It was bright morning when it happened, the sun dazzling silver on the water. I made my way to Tormos' side with exaggerated caution, unused to the bobbing steadiness of our craft. He looked at me with red-rimmed eyes, weary beyond words.
"Tormos," I said. My voice cracked on his name; I had lost it shouting above the pounding sea. I cleared my throat, addressing him in Illyrian. "Where are we, do you know?"
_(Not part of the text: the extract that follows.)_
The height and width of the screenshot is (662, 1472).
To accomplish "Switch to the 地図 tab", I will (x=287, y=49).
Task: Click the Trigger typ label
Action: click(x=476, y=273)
He merely looked dully at me and shook his head.
All around us, the sea sparkled in the sunlight. Dark blue, the water was, and deep. On deck, sailors moved slowly, straightening limbs cramped by long resistance to the storm. Glaukos' head and shoulders appeared in the opening of the hold as he hoisted our last cask of fresh water on deck. It seemed pitiably small. I felt light-headed, and could not remember when last I'd eaten.
"Look!"
It was Oltukh who shouted, pointing; Oltukh, who had made me necklaces of shells. We all looked and saw where he pointed, a pod of dolphins breaching the surface of the waves, sleek and grey, wearing their perpetual smiles. One spouted very near the ship, blowing a plume of spray into the air.
Asherat-of-the-Sea, I thought, loved dolphins.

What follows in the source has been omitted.